5 years later, the picture above was taken on my first real photoshoot with Mary Gardella. She took me to a warehouse freight elevator near her studio in Baltimore and made me feel like a model. I had just finished the Live Your Brand Tour, still wasn’t talking to my mom, and was doing everything I could to keep my business and team intact. We were making over half a million in revenue and my inbox was a daily dumpster fire. I wanted out, yet had NO idea what that would look like.
Until this photo was taken, I’d had people I didn’t even know tell me that my chin was too big for profile shots, my body was shaped weirdly, my height was a distraction, my crooked nose didn’t fit my face, and my tattoos would make me look manly. Except they were all wrong – and I had to realize that their comments had NOTHING to do with me.
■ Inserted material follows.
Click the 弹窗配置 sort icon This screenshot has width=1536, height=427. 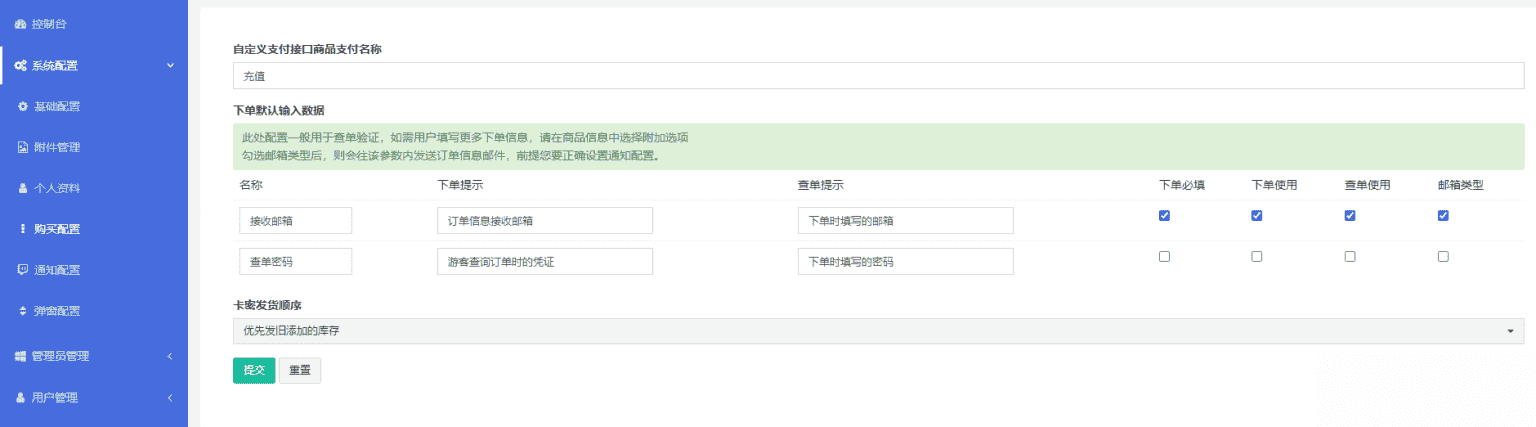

This photo captures me feeling damn sexy. Simple, yet damn sexy. White t-shirt, jeans, and chucks – standing in a dirty elevator being ONLY my badass self. I felt like an effing model. Mary Gardella is one of the few humans who has ONE incredible purpose and she’s MASTERED it. She makes you feel like yourself – amplified.
It wouldn’t be until 5 years later – right about now – that I would realize my sole purpose – to amplify humans. To make sure humans become their full selves in whatever way that means for them – without judgment. Even my Crew of badass ladies boldly told me that it was my gift to put incredible humans into the same room and allow them the safe space to be who they were meant to be. I accept this fully.
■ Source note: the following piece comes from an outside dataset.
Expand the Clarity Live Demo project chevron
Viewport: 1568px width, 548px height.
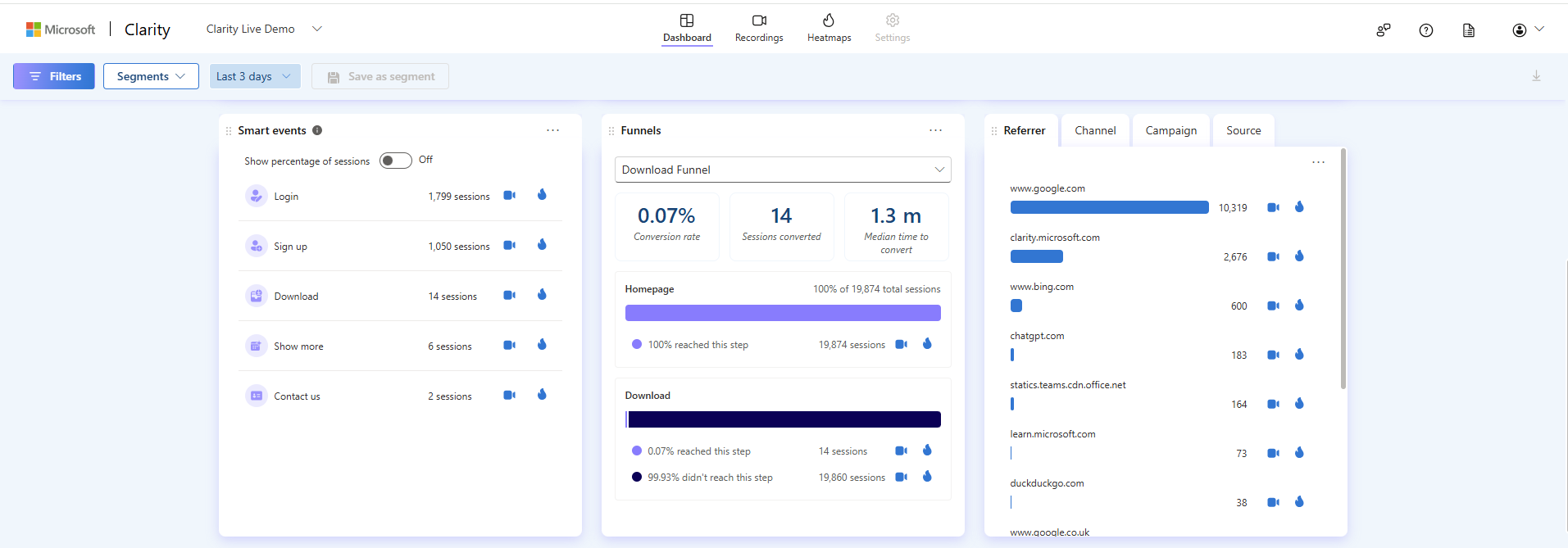317,29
Right now, we amplify humans through my keynote speaking, sharing free workbooks & courses & our in-person trainings. I’m sure 10 years from now, it’ll look TOTALLY different, but for right now, I have a 2020 mission – to amplify 7320 humans.
Will you help me reach 7320 humans this year? Create your Life Vision & then share the free workbook. Come to a speaker training retreat in Denver this year. Learn to write a stage-worthy talk in under 45 minutes & share it with your friends. Get your company to bring us in for a corporate training. Learn more about your business brand & start sharing yourself with the world. I can’t do this all on my own – and we can’t do it without you.
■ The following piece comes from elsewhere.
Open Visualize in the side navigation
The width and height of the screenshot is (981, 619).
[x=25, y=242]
I turn 40 in 2020. 9 months from now, I’ll officially be in my 40’s. I think that’s about the time everyone stops telling me “you’re still a kid” and I realize that I’ve finally become old enough to know better. (Is there a point that people tell you you’re old enough!? I digress.) Now, as I’m about to hit the end of another decade of my own life, I’ve decided that I’m not getting older, I’m getting COOLER.
If I could go back to tell my 29-year-old Melanie anything, I’d let her know that everything will be WAY better than she ever imagined. She’d have her dream husband, dream apartment, her dog wouldn’t be a dick (thanks to Prozac), her business would be helping humans become Rockstars, and she’d get to go on her dream vacations.
I’d also let her know that she would still be stressed out about money, would still wish her body was more fit, would still want to get rid of her forehead wrinkles, would still have a hard time sleeping, and would still wish she had a few friends to go see girly movies with. And yet, everyone else has similar wishes, stressors, and issues. Because while Facebook and Instagram are filtered and highlight reels, EVERYONE – and I repeat, EVERYONE – has issues.
So, let’s all work together on being less frustrated with ourselves, more hopeful about the human race, and more focused on how we can better ourselves so we can better the world. Because we’re not getting older, we’re getting cooler. Together.
To being grown-ass humans who love and accept ourselves in 2020.